Robert Canning of IGN said the episode "was a well-crafted half-hour with a solid main storyline". He said that the episode took 30 Rock in the "right direction" with a good story structure and a "successful effort at developing its characters". Canning rated the episode 8 out of 10. Julia Ward of AOL's TV Squad started her review by saying if Alec Baldwin did not win the Golden Globe for his performance, she would have no choice but to resign from her post at the Hollywood Foreign Press Association, which he did at the 64th Golden Globe Awards for Best Performance by an Actor in a Television Series - Comedy or Musical. She enjoyed Tina Fey's performance and liked Tracy's meat machine endorsement, Liz's "singles yoga" and "scalp pain" Google searches and Dr. Leo Spaceman's "reds, yellows, purples". She criticized several guest appearances, saying Goldberg's guest appearance was "underwhelming," and felt that Jane Krakowski was still "an odd fit for the show". Matt Webb Mitovich of TV Guide also gave a positive review, saying the episode "moved so dang fast and was so crackling" that it was very entertaining.

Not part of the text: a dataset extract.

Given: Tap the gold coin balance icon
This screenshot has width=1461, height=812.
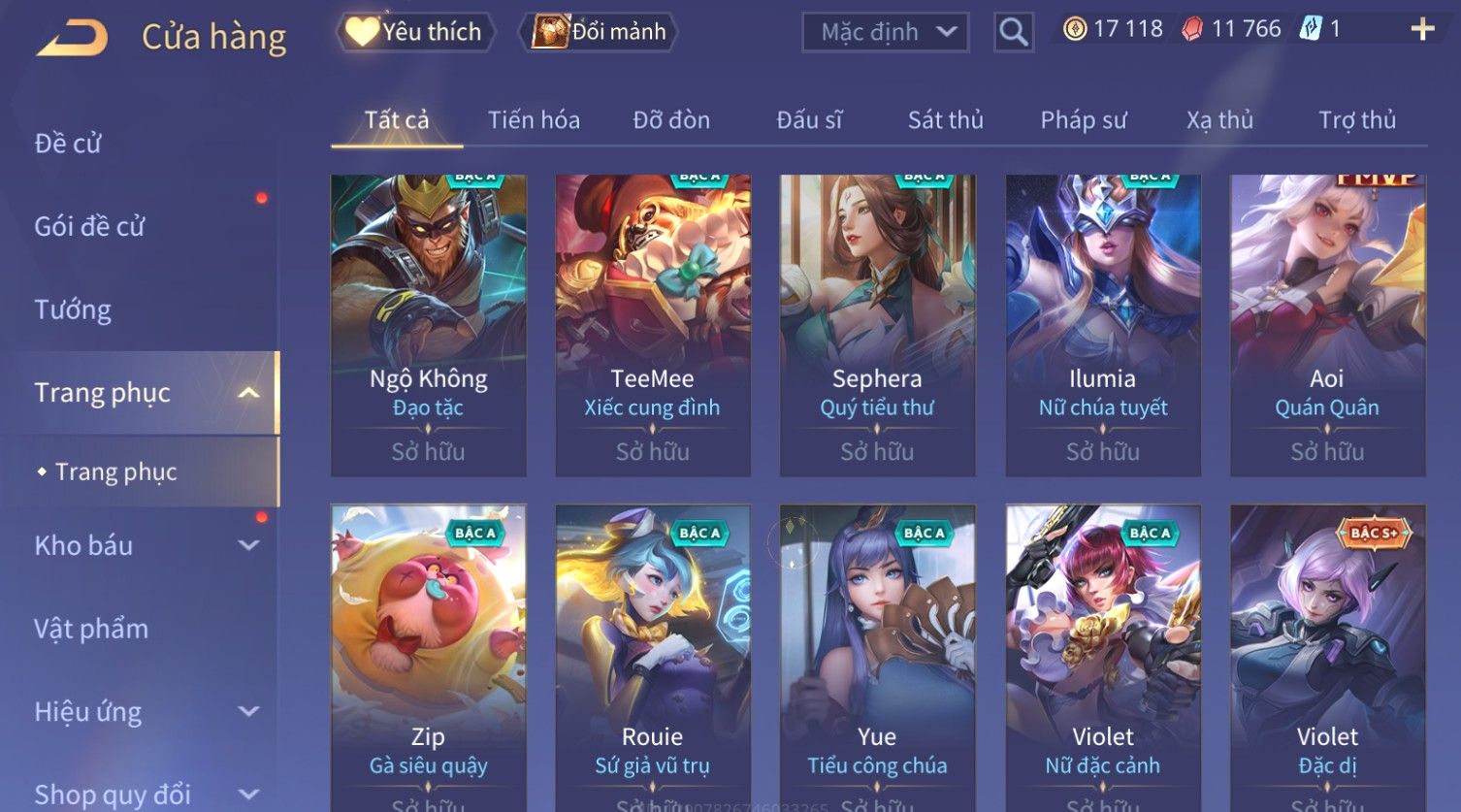Looking at the screenshot, I should coord(1074,29).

===Character development===
Several critics praised this episode for its character development, something that they said was missing in the previous episodes. Robert Canning of IGN said that although there was still plenty of room for growth, the episode gave a better understanding of Liz and Jenna's friendship. He felt that prior to the episode, nothing was known about Liz and Jenna's longtime friendship, and that there was no depth to it. Canning said that Liz's admission of being somewhat jealous of Jenna's success was a much needed storyline for the show, and one that gave the audience something deeper to latch onto. However, Canning pointed out that small hints of what their friendship was like in the past were played for laughs as opposed to establishing any sort of history. Canning found that their verbal sparring really "solidified their bond", and that by the end of the episode the audience had seen their "human side" and the "characters had become people".

Matt Webb Mitovich of TV Guide said that he was finally starting to understand Jenna, and how she fits into the show. He said that even though she was supposed to come off as flighty and disillusioned at times, he realized that in reality she was not completely so. He also noted the development in Liz and Jenna's friendship, learning that they go "way back" as friends and as a comedy team. Julia Ward of AOL's TV Squad disagreed, however. She felt that the show had too many storylines and that this episode made it seem as if the show was about the relationship between Liz and Jenna, rather than the storylines introduced in the pilot. She said that having several ongoing storylines is possible, but the show needs some kind of center.